Several other researchers have also worked on software-controlled prefetching. This section summarizes their work and relates it to ours.
Porterfield  was the first to explore software-controlled prefetching for uniprocessors. He proposed a compiler algorithm for inserting prefetches into dense-matrix codes. He implemented his algorithm as a preprocessing pass that inserted prefetching into the source code. His initial algorithm prefetched all array references in inner loops one iteration ahead. He recognized that this scheme was issuing too many unnecessary prefetches, and presented a more sophisticated scheme based on dependence vectors and overflow iterations (i.e. the predicted number of iterations where a loop will access more data than fit in the cache). Since the simulation occurred at a fairly abstract level, the prefetching overhead was estimated rather than measured. Overall performance numbers were not presented. Also, the more sophisticated scheme was not automated, since the overflow iterations were calculated by hand, and did not take cache line reuse into account. Despite leaving many important questions unanswered, Porterfield's work demonstrated that software-controlled prefetching was a promising technique that warranted further exploration.
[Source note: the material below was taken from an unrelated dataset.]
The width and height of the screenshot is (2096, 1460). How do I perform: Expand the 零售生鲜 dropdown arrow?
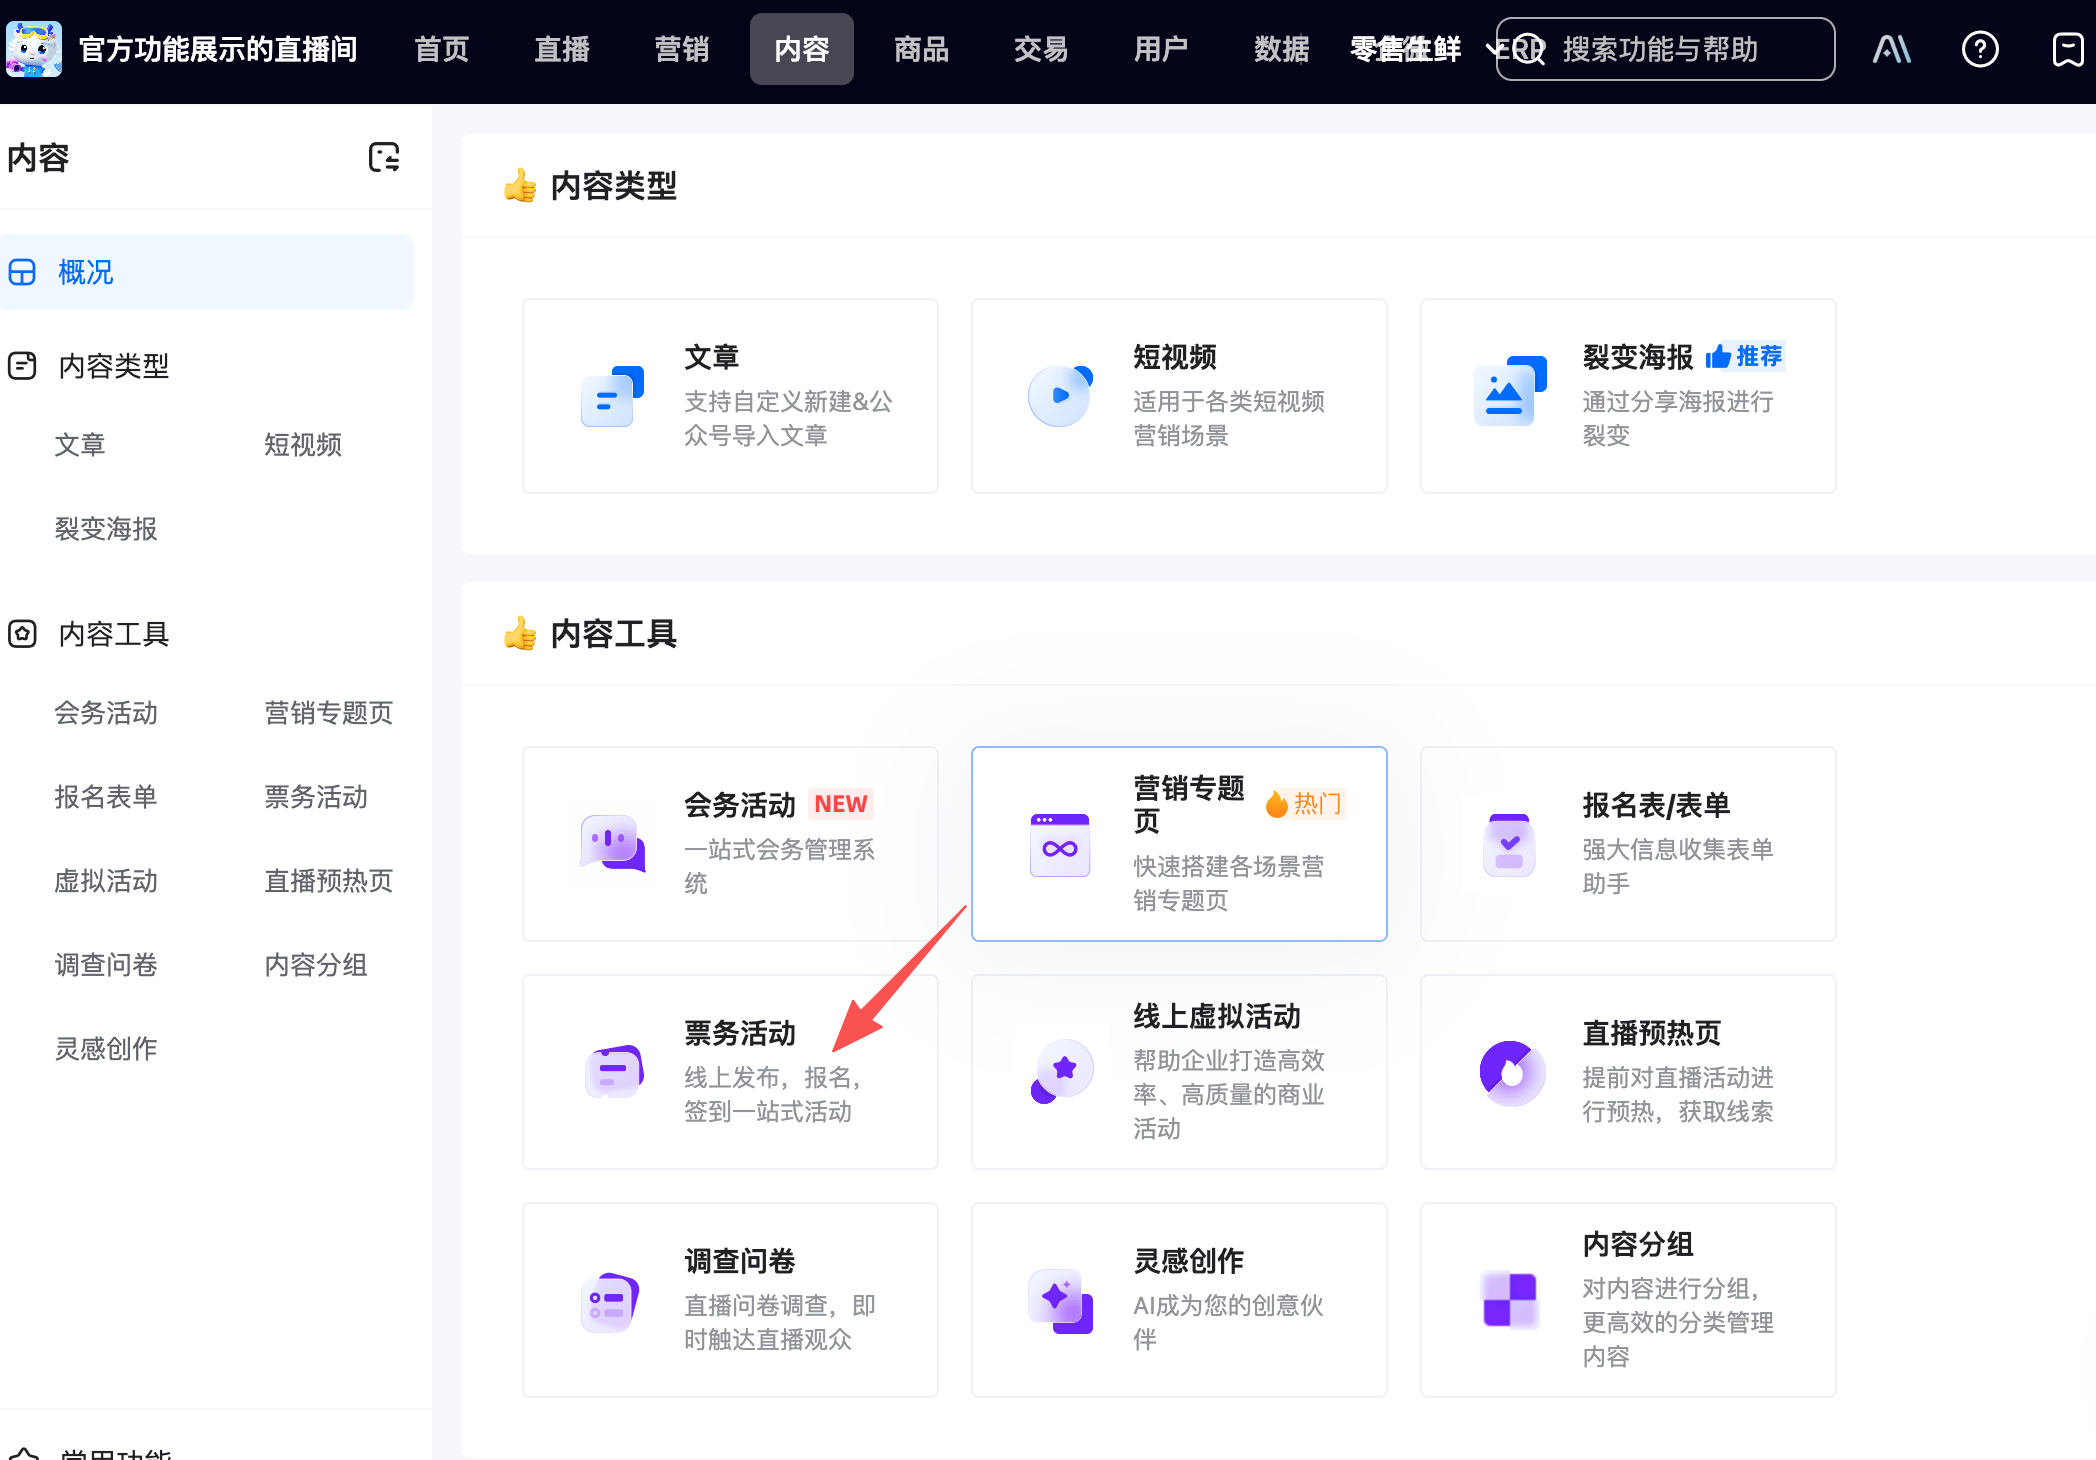1493,47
Klaiber and Levy  extended Porterfield's work by recognizing the need to prefetch more than a single iteration ahead. They included several memory system parameters in their equation for how many iterations ahead to prefetch, and inserted prefetches by hand at the assembly-code level. The results were presented in terms of average memory access latency rather than overall performance. Also, in contrast with this dissertation, they proposed prefetching into a separate fetchbuffer rather than directly into the cache. However, as we will discuss in detail later in Section , using a separate fetchbuffer has a number of important disadvantages, including the sacrifice of chip area that could otherwise be used for a normal cache, and the fact that it becomes very difficult to makes prefetches non-binding, which is a crucial property for multiprocessors.
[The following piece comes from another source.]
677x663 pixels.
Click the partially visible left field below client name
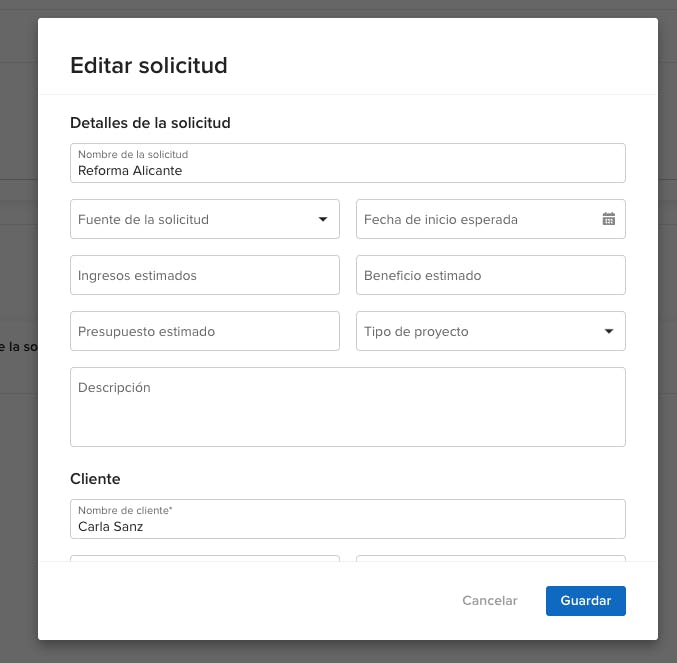[x=204, y=558]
Gornish, Granston and Veidenbaum  presented an algorithm for determining the earliest time when it is safe to prefetch shared data in a multiprocessor with software-controlled cache coherency. Since the prefetches are binding, all control and data dependencies must be carefully considered. Their work is targeted for a block prefetch instruction, rather than the single-line prefetches considered in our study. The proposed schemes are evaluated using a large number of numerical subroutines. Although the speedups predicted from static analysis are quite high, over twofold, the speedups obtained using detailed simulations are limited to 10-20%. The complexity of the compiler algorithm presented in this work illustrates how difficult the compiler's job becomes when binding rather than non-binding prefetches are used. This is in sharp contrast with the simplicity of our non-binding prefetching algorithm, presented later in Section .
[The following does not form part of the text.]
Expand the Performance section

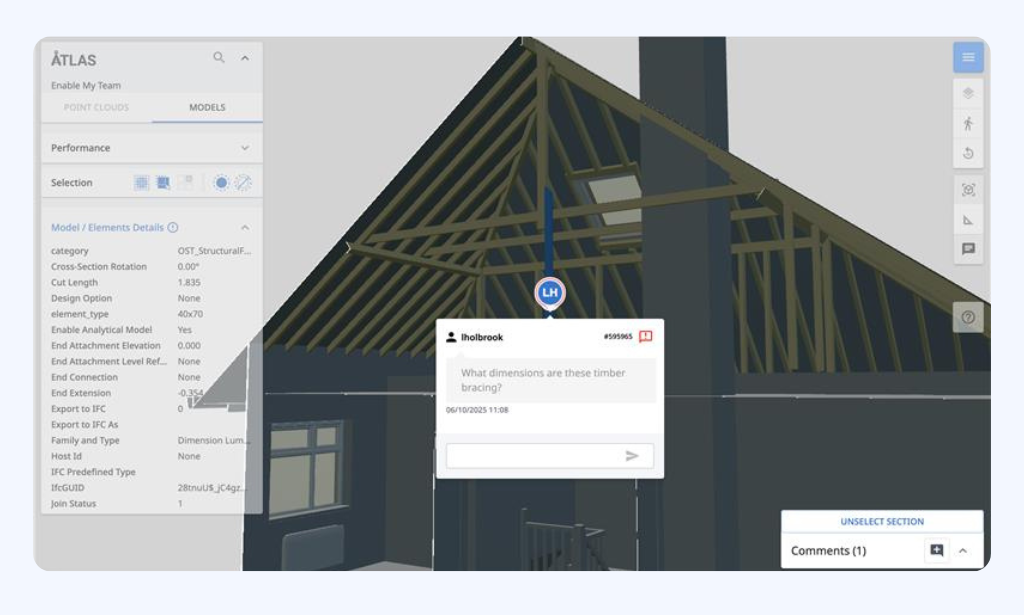pyautogui.click(x=245, y=148)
Chen et al.  investigated prefetching for non-numerical codes. They attempted to move address generation back as far as possible before loads to hide a small cache miss latency (10 cycles), and found mixed results. Generating addresses early is difficult in non-numerical code because control and data dependencies tend to be tight, and the access patterns can be very irregular. Although these codes are difficult to prefetch, they also tend to make better use of the cache than numerical codes and therefore typically suffer less from memory latency. Because of the difficulty of prefetching highly irregular access patterns and the relatively small expected gains, we chose not to focus on this class of applications during this dissertation.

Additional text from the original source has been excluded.